Dziwna równowaga
Wpływ ceł jest znacznie mniejszy, niż prognozowano kilka miesięcy temu – zarówno jeśli chodzi o inflację, jak i o wzrost gospodarczy

Z Andrew Hollenhorstem rozmawia Łukasz Wilkowicz
Gdzie dostrzega pan największy wpływ polityki Donalda Trumpa na amerykańską gospodarkę?

Andrew Hollenhorst, główny ekonomista Citigroup w USA
Andrew Hollenhorst, główny ekonomista Citigroup w USA
Za wcześnie, aby zobaczyć pełny wpływ.

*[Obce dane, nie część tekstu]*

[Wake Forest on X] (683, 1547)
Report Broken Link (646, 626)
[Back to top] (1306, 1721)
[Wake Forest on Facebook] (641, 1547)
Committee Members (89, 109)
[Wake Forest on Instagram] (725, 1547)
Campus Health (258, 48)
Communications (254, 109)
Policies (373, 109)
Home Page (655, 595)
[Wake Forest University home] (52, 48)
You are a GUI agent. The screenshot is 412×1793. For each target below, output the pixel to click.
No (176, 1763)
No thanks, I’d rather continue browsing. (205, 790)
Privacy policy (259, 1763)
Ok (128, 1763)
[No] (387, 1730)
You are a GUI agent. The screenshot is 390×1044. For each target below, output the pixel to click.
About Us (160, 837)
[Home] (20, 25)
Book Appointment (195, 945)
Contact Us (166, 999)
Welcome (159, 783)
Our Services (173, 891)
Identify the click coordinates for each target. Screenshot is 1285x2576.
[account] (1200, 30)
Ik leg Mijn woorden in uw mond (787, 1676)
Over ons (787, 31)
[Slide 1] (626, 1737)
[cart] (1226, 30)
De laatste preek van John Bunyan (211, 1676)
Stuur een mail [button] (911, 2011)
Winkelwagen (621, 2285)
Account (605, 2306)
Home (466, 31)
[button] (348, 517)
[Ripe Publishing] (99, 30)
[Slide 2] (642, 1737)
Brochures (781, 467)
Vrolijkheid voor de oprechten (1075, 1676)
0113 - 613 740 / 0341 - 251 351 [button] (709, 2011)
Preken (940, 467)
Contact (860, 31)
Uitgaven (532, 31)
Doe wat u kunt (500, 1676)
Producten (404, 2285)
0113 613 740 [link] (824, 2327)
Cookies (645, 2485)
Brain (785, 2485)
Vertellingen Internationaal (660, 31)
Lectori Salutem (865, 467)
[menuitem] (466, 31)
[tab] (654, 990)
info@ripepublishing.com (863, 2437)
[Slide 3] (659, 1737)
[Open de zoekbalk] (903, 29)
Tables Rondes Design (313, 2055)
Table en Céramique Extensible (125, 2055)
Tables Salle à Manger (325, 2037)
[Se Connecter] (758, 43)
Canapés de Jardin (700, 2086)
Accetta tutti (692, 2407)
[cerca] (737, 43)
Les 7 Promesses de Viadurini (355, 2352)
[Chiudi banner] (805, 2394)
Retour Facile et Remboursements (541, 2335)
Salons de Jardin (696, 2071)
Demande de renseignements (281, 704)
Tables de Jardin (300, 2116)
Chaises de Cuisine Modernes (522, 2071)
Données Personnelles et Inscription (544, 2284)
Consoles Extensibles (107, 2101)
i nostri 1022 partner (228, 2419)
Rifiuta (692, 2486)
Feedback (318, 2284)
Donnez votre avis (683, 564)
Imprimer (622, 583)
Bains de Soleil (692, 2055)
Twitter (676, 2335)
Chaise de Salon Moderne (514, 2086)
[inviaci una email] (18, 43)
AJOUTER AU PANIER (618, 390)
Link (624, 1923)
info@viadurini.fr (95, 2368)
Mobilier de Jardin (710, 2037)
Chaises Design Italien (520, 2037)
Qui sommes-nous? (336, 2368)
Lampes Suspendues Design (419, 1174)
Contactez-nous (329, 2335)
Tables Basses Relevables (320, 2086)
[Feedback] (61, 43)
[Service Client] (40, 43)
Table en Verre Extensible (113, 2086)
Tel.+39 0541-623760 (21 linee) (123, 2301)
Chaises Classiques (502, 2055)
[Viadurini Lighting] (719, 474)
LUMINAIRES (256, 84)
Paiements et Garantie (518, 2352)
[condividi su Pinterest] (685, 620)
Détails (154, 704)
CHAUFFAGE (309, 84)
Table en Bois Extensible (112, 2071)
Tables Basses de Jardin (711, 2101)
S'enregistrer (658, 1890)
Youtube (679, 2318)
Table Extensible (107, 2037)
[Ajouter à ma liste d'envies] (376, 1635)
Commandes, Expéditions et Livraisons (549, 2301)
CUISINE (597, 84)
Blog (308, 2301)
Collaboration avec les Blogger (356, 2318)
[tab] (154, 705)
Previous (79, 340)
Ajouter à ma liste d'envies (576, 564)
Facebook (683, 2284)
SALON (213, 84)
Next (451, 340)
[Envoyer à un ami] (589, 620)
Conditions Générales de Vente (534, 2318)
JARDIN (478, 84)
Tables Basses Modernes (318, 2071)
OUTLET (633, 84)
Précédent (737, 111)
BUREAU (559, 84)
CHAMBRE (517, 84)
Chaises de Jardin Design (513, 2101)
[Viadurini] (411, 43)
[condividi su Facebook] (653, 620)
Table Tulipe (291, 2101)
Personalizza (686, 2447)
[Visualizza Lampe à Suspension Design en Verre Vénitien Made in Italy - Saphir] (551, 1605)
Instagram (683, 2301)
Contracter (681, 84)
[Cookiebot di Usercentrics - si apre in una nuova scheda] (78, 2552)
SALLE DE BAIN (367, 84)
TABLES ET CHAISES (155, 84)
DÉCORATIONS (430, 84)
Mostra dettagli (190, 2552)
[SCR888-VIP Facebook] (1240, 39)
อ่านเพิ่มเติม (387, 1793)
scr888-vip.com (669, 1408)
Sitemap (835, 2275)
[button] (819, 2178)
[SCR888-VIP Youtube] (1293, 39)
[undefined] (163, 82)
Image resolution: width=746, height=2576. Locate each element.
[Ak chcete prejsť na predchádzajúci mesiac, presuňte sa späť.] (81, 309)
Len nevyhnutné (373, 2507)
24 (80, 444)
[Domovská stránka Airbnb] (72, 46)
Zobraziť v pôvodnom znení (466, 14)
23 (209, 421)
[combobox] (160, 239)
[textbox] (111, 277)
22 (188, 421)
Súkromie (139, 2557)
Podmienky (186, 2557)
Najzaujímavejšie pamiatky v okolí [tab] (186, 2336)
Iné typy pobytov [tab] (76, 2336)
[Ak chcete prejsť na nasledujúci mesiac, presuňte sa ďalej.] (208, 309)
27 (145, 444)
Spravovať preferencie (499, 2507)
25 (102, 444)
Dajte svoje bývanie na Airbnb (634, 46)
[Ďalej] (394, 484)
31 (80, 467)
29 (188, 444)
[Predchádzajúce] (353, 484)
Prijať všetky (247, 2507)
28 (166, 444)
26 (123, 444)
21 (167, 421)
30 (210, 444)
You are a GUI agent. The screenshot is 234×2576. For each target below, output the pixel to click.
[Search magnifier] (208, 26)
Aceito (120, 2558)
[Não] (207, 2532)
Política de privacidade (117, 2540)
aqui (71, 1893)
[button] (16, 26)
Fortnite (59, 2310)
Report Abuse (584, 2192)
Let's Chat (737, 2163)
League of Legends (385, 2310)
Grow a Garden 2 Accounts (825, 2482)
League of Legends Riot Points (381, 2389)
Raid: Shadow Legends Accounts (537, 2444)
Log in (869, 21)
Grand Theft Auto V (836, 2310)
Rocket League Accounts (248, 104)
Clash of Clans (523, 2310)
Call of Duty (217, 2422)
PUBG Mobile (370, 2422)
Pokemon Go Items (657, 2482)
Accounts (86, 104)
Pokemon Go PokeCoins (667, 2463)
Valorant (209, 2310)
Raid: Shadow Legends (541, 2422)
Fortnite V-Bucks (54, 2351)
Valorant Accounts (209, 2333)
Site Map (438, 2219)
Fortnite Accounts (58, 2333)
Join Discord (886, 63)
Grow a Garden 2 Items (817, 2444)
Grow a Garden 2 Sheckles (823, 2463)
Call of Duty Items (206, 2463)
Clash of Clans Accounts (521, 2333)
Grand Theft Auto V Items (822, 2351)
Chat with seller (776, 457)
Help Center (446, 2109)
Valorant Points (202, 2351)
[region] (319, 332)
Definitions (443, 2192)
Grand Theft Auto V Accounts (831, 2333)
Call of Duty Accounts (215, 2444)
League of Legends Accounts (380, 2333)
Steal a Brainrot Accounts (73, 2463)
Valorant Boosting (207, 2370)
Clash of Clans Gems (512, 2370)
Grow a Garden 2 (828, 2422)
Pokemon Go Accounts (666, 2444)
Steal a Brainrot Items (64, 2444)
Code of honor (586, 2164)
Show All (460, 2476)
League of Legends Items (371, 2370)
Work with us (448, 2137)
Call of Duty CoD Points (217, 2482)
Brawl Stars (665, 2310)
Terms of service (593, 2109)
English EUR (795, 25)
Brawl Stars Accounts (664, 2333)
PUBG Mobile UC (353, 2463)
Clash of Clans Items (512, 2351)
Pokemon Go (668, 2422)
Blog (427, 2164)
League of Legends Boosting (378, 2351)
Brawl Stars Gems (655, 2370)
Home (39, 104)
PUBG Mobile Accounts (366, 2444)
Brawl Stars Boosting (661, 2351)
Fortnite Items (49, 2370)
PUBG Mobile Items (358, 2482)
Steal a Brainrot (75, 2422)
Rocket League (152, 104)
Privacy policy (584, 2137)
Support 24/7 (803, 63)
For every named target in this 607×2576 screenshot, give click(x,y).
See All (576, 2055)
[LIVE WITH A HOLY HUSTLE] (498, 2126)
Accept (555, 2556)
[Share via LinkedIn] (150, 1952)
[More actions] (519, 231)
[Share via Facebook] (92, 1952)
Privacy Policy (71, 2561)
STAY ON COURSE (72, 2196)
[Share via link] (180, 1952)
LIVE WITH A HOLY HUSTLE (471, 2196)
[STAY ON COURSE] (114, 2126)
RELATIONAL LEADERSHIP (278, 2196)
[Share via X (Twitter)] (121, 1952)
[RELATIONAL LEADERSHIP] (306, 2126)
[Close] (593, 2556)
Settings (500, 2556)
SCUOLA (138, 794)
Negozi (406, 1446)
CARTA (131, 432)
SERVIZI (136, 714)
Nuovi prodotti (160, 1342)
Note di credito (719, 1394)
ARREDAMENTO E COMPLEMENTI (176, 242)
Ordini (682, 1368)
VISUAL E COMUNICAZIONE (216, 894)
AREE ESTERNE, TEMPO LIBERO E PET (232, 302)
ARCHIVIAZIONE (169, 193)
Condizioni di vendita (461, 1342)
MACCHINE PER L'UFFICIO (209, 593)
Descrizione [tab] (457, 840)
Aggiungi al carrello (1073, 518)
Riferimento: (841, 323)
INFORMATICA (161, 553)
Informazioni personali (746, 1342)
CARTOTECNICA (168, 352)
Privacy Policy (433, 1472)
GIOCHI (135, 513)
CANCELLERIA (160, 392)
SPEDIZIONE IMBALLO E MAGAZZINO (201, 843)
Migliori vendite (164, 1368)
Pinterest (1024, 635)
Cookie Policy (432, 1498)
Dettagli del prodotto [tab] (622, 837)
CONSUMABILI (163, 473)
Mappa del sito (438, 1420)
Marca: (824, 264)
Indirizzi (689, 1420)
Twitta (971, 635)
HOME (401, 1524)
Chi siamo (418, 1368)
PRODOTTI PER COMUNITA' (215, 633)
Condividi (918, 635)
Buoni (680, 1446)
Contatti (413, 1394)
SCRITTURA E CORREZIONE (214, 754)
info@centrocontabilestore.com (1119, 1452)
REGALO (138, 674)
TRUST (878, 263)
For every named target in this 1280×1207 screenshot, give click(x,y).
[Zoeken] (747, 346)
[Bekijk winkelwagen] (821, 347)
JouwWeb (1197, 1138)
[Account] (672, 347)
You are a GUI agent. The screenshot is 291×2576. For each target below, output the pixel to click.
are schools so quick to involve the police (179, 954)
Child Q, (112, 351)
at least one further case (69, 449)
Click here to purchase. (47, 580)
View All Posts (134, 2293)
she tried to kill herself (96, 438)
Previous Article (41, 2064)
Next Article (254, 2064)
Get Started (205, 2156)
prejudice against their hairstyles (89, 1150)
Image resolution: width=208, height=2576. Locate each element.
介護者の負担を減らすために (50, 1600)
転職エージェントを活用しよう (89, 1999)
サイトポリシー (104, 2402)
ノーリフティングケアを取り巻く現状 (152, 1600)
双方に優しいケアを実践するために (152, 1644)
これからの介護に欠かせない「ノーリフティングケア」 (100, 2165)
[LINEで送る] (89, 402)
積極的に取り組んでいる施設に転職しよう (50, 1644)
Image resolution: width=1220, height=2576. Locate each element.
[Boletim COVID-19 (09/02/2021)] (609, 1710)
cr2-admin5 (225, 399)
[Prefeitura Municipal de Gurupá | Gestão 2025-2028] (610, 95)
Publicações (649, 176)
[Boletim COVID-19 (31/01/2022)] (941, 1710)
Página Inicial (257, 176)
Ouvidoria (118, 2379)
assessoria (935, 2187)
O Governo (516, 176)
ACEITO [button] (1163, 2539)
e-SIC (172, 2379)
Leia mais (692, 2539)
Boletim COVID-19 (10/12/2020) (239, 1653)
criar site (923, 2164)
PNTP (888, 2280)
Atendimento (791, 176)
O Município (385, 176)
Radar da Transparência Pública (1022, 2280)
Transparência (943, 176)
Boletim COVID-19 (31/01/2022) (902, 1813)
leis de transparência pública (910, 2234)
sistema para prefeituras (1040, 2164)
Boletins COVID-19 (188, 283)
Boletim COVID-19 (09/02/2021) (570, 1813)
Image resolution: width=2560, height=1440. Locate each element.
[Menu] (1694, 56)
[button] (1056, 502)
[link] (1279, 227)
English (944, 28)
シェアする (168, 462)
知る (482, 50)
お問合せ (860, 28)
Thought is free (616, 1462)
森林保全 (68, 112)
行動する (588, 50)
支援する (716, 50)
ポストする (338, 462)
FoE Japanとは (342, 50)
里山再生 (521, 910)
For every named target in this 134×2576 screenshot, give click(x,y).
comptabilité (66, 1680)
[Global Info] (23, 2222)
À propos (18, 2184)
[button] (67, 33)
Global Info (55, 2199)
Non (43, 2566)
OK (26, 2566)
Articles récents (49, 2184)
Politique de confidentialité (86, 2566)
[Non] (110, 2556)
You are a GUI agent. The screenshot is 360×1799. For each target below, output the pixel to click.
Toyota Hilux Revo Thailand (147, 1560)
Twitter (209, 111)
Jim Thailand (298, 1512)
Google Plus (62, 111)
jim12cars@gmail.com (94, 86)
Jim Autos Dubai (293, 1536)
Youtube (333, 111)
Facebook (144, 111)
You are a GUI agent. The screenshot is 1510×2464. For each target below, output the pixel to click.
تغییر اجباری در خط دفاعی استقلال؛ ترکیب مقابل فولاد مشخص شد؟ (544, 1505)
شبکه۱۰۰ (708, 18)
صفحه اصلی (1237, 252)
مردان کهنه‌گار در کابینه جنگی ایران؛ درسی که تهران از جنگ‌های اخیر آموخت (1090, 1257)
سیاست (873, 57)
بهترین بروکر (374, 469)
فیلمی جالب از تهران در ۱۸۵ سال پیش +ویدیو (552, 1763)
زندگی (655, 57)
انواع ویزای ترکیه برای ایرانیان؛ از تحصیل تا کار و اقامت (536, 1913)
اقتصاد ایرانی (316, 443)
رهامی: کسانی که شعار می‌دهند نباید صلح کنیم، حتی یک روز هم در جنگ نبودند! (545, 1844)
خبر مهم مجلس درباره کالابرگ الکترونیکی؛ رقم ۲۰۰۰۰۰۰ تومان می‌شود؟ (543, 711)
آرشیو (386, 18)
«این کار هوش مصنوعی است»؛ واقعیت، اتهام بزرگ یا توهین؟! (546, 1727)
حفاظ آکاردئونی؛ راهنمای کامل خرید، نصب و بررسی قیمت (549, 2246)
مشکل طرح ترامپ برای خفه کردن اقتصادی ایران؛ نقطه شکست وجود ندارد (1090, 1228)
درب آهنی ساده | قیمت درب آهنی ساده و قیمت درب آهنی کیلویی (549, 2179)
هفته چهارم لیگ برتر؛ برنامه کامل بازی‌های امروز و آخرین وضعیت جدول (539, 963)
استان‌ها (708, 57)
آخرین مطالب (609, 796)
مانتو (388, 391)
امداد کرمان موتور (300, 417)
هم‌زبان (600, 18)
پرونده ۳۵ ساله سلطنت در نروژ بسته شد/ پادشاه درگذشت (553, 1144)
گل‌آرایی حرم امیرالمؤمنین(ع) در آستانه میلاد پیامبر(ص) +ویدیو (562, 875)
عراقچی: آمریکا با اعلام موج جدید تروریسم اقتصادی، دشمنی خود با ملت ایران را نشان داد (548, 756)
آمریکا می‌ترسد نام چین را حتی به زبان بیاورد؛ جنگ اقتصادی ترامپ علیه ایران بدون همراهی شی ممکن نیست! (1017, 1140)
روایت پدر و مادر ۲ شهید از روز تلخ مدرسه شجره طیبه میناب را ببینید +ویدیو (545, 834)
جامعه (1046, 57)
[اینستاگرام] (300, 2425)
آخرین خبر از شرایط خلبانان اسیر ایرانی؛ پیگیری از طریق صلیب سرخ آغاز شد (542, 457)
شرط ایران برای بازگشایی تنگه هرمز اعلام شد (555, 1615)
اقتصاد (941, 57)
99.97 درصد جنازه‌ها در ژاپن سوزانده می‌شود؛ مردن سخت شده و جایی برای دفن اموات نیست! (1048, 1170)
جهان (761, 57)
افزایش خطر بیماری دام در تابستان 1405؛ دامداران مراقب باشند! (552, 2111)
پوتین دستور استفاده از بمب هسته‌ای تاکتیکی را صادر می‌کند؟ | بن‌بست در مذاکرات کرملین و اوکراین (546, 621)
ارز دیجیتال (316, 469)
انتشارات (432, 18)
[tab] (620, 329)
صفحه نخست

Na przykład uchwalono ważną ustawę fiskalną, ale większość jej przepisów dotyczy zmian w podatkach, które wejdą w życie na początku 2026 r.
A gdzie ten wpływ widać już teraz?
Na razie widzimy wpływ ceł. Ale jest on znacznie mniejszy, niż prognozowało kilka miesięcy temu wiele osób, zarówno jeśli chodzi o inflację, jak i o wzrost gospodarczy.
Z tym, że jak dotąd pełne dane dostępne są jedynie za II kw.
Mamy też dane miesięczne, które naszym zdaniem wskazują na dość silny wzrost gospodarczy również w III kw. Po części wynika to po prostu z niskiej relacji importu i handlu do PKB. To oznacza, że amerykańska gospodarka okazuje się dość odporna, nawet gdy w życie wchodzą cła.